The author would like to point out that as he goes about criticising ignorance, poor understanding, bias, the objectification of women, ineffectiveness in British Government and the secular nature of modern society, he is in no way guilty of anything he accuses other people of. Honest.

Tuesday 28 September 2010

Defence #3

Tomorrow morning the Strategic Defence Review final paper will be presented to the National Security Council. The Spectator and The Guardian both cover what we can expect, and the general answer is 'not much'. From the look of what they say, the new review will be a continuation of the old; gradual reductions in manpower, machines and bases. In fairness with the ending of operations in Afghanistan (probably around 2015) much of the pressure on the defence budget(s) will be ended. Nevertheless there is still, as Richard Norton-Taylor (Guardian) argues, the undecided question - what exactly are the British Armed Forces for? The defence of the homeland? Expeditionary warfare? Both? Or simply what public opinion and the American Government tells us they should be for at any one point?

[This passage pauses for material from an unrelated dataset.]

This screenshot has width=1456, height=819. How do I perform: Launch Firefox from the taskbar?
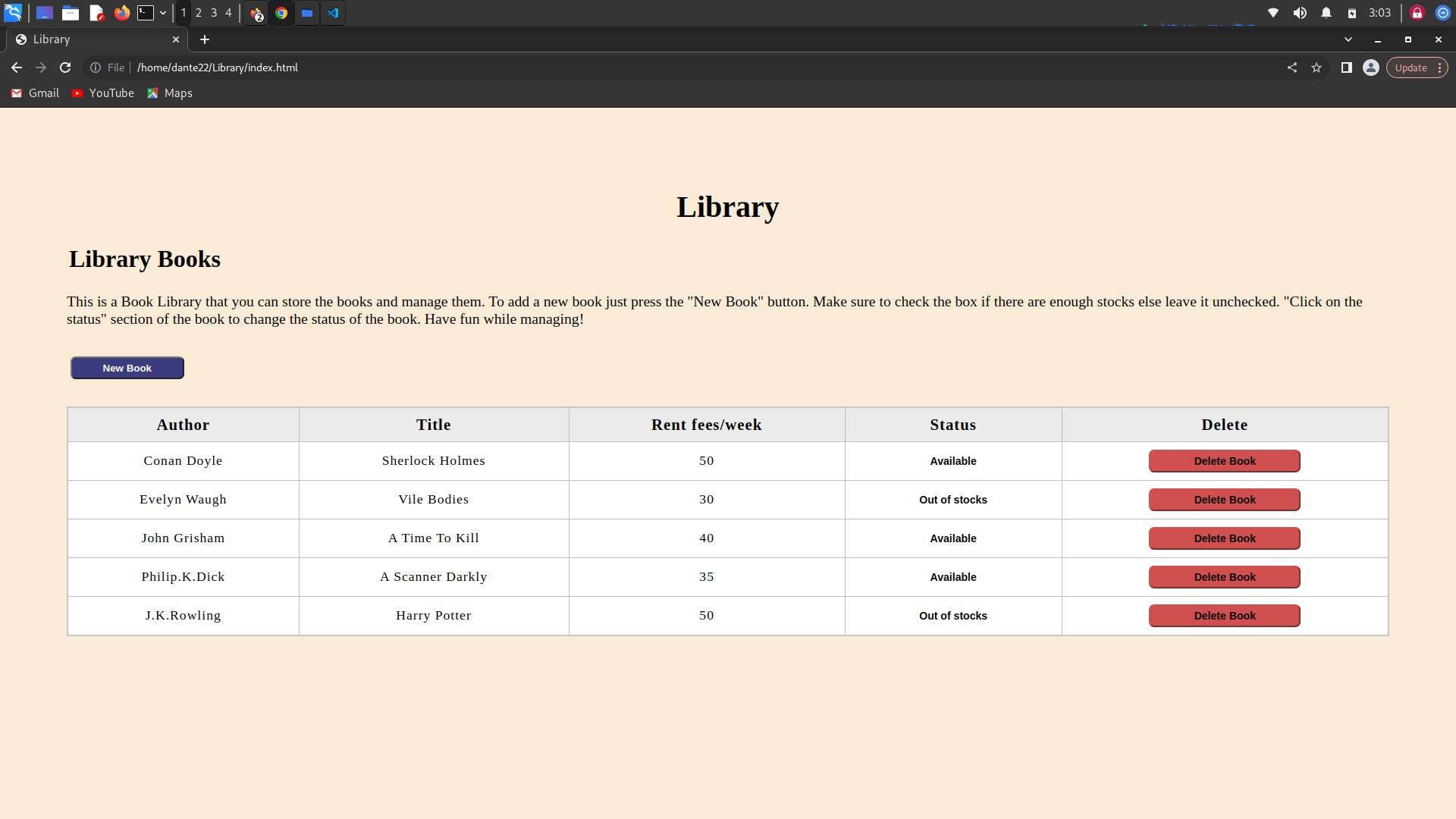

Let me offer a single point. If the impressively inefficient defence procurement procedures in this country cannot be dealt with, we should scrap Trident. In fact I'm coming increasingly around to the idea that we should scrap it anyway. The fact of the matter is that it is not independent - operationally possibly, but not productively (the rockets are made by Lockhead Martin in the United States. We've been reliant on the Americans to make the missile bits since the failure of Blue Streak in the early 1960s). Is it a deterrent? We cannot out-produce the Americans, and the Soviets had far more missiles aimed at us than we did at them. As the Wermacht showed in 1941-1943, it is substantially difficult too to do damage to a country the size of Russia. Could we damage the Chinese in a similar fashion (more to the point, who are we going to point them at?). Would anyone use them? If memory serves me correctly, James Callaghan (Prime Minister 1976-1979) admitted before his death that he would not, should the Cold War have turned Hot during his premiership. The point of a nuclear warhead is to say to a country that you cannot hurt us without us hurting you in a fashion you cannot easily, or at all recover from. Who is to say that the authors of a nuclear attack will be automatically identifiable though? The Fourth Protocol (Frederick Forsyth) postulated a cover Soviet attack on an American airbase in the UK that would not be identified, and that was written in 1984.

What concerns me is that few of these questions are being openly asked. At a time of serious government cutbacks, our defence is being substantially rearranged without our being able to track how.